Content starts
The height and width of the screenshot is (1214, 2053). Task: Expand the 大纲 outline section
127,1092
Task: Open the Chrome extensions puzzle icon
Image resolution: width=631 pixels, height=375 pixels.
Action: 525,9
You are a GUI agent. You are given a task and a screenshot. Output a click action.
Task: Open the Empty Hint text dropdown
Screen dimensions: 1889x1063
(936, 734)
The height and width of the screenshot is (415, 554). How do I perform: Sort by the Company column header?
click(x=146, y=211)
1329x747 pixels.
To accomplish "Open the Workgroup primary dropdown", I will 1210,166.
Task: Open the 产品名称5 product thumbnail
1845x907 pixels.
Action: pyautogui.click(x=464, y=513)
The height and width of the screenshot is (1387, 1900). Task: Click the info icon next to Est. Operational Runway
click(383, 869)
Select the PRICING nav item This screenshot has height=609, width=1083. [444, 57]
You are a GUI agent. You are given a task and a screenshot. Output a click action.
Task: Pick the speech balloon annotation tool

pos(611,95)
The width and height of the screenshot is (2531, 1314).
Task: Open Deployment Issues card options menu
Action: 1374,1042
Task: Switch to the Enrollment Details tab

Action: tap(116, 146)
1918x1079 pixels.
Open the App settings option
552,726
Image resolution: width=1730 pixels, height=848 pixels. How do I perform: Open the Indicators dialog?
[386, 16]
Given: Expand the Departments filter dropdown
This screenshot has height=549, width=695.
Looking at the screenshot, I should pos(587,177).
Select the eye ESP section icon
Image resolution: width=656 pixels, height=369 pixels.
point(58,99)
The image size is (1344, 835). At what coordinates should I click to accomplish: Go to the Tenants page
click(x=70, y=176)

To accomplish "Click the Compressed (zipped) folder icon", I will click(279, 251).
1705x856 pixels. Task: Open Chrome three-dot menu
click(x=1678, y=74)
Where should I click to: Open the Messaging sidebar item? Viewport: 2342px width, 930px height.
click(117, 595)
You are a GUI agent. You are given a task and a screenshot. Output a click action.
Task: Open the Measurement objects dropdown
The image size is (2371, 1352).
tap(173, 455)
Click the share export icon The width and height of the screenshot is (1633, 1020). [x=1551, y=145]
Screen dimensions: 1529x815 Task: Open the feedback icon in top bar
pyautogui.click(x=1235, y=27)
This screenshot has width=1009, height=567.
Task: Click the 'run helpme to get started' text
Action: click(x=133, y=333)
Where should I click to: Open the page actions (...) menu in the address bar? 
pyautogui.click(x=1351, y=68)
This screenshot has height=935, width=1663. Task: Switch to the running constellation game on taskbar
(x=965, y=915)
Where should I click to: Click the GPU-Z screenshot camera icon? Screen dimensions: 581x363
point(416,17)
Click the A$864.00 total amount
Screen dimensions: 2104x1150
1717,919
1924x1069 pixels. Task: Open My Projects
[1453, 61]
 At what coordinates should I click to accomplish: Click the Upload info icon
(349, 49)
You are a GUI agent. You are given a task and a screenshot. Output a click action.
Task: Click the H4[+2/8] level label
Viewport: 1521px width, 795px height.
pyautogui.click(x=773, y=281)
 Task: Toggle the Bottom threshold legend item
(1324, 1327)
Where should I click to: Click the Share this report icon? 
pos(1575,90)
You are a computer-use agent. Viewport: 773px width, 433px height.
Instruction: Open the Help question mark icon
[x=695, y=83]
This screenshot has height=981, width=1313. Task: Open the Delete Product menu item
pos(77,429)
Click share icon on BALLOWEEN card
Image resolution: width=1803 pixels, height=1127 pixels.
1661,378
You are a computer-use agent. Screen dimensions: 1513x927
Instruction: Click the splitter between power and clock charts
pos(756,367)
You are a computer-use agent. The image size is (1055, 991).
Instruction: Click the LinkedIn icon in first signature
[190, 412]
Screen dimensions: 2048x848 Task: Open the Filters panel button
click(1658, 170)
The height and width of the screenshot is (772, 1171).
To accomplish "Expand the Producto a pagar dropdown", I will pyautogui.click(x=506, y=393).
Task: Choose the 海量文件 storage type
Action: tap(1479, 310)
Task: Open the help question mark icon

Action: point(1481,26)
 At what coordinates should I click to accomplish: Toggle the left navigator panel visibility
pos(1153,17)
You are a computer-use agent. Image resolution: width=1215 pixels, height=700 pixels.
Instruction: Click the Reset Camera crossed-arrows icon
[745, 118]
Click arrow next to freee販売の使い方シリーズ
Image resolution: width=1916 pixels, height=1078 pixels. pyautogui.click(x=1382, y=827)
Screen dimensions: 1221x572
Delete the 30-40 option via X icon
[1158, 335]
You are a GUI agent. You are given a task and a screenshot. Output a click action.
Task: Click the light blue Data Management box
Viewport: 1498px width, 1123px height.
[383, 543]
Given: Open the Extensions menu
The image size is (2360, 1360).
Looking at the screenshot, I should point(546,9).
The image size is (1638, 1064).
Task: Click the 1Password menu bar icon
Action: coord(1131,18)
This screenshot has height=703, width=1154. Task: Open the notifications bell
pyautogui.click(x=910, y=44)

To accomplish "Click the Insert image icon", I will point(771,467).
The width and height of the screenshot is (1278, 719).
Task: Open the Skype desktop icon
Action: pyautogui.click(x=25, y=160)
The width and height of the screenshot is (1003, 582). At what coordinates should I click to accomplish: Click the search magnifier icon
Content ends
WHAT IS EXPECTED. Repeat the listing exactly, leaving nothing out.

FINAL ANSWER.
The height and width of the screenshot is (1214, 2053). Task: Expand the 大纲 outline section
127,1092
Task: Open the Chrome extensions puzzle icon
Image resolution: width=631 pixels, height=375 pixels.
Action: 525,9
You are a GUI agent. You are given a task and a screenshot. Output a click action.
Task: Open the Empty Hint text dropdown
Screen dimensions: 1889x1063
(936, 734)
The height and width of the screenshot is (415, 554). How do I perform: Sort by the Company column header?
click(x=146, y=211)
1329x747 pixels.
To accomplish "Open the Workgroup primary dropdown", I will 1210,166.
Task: Open the 产品名称5 product thumbnail
1845x907 pixels.
Action: pyautogui.click(x=464, y=513)
The height and width of the screenshot is (1387, 1900). Task: Click the info icon next to Est. Operational Runway
click(383, 869)
Select the PRICING nav item This screenshot has height=609, width=1083. [444, 57]
You are a GUI agent. You are given a task and a screenshot. Output a click action.
Task: Pick the speech balloon annotation tool

pos(611,95)
The width and height of the screenshot is (2531, 1314).
Task: Open Deployment Issues card options menu
Action: 1374,1042
Task: Switch to the Enrollment Details tab

Action: tap(116, 146)
1918x1079 pixels.
Open the App settings option
552,726
Image resolution: width=1730 pixels, height=848 pixels. How do I perform: Open the Indicators dialog?
[386, 16]
Given: Expand the Departments filter dropdown
This screenshot has height=549, width=695.
Looking at the screenshot, I should pos(587,177).
Select the eye ESP section icon
Image resolution: width=656 pixels, height=369 pixels.
point(58,99)
The image size is (1344, 835). At what coordinates should I click to accomplish: Go to the Tenants page
click(x=70, y=176)

To accomplish "Click the Compressed (zipped) folder icon", I will click(279, 251).
1705x856 pixels. Task: Open Chrome three-dot menu
click(x=1678, y=74)
Where should I click to: Open the Messaging sidebar item? Viewport: 2342px width, 930px height.
click(117, 595)
You are a GUI agent. You are given a task and a screenshot. Output a click action.
Task: Open the Measurement objects dropdown
The image size is (2371, 1352).
tap(173, 455)
Click the share export icon The width and height of the screenshot is (1633, 1020). [x=1551, y=145]
Screen dimensions: 1529x815 Task: Open the feedback icon in top bar
pyautogui.click(x=1235, y=27)
This screenshot has width=1009, height=567.
Task: Click the 'run helpme to get started' text
Action: click(x=133, y=333)
Where should I click to: Open the page actions (...) menu in the address bar? 
pyautogui.click(x=1351, y=68)
This screenshot has height=935, width=1663. Task: Switch to the running constellation game on taskbar
(x=965, y=915)
Where should I click to: Click the GPU-Z screenshot camera icon? Screen dimensions: 581x363
point(416,17)
Click the A$864.00 total amount
Screen dimensions: 2104x1150
1717,919
1924x1069 pixels. Task: Open My Projects
[1453, 61]
 At what coordinates should I click to accomplish: Click the Upload info icon
(349, 49)
You are a GUI agent. You are given a task and a screenshot. Output a click action.
Task: Click the H4[+2/8] level label
Viewport: 1521px width, 795px height.
pyautogui.click(x=773, y=281)
 Task: Toggle the Bottom threshold legend item
(1324, 1327)
Where should I click to: Click the Share this report icon? 
pos(1575,90)
You are a computer-use agent. Viewport: 773px width, 433px height.
Instruction: Open the Help question mark icon
[x=695, y=83]
This screenshot has height=981, width=1313. Task: Open the Delete Product menu item
pos(77,429)
Click share icon on BALLOWEEN card
Image resolution: width=1803 pixels, height=1127 pixels.
1661,378
You are a computer-use agent. Screen dimensions: 1513x927
Instruction: Click the splitter between power and clock charts
pos(756,367)
You are a computer-use agent. The image size is (1055, 991).
Instruction: Click the LinkedIn icon in first signature
[190, 412]
Screen dimensions: 2048x848 Task: Open the Filters panel button
click(1658, 170)
The height and width of the screenshot is (772, 1171).
To accomplish "Expand the Producto a pagar dropdown", I will pyautogui.click(x=506, y=393).
Task: Choose the 海量文件 storage type
Action: tap(1479, 310)
Task: Open the help question mark icon

Action: point(1481,26)
 At what coordinates should I click to accomplish: Toggle the left navigator panel visibility
pos(1153,17)
You are a computer-use agent. Image resolution: width=1215 pixels, height=700 pixels.
Instruction: Click the Reset Camera crossed-arrows icon
[745, 118]
Click arrow next to freee販売の使い方シリーズ
Image resolution: width=1916 pixels, height=1078 pixels. pyautogui.click(x=1382, y=827)
Screen dimensions: 1221x572
Delete the 30-40 option via X icon
[1158, 335]
You are a GUI agent. You are given a task and a screenshot. Output a click action.
Task: Click the light blue Data Management box
Viewport: 1498px width, 1123px height.
[383, 543]
Given: Open the Extensions menu
The image size is (2360, 1360).
Looking at the screenshot, I should point(546,9).
The image size is (1638, 1064).
Task: Click the 1Password menu bar icon
Action: coord(1131,18)
This screenshot has height=703, width=1154. Task: Open the notifications bell
pyautogui.click(x=910, y=44)

To accomplish "Click the Insert image icon", I will point(771,467).
The width and height of the screenshot is (1278, 719).
Task: Open the Skype desktop icon
Action: pyautogui.click(x=25, y=160)
The width and height of the screenshot is (1003, 582). At what coordinates should I click to accomplish: Click the search magnifier icon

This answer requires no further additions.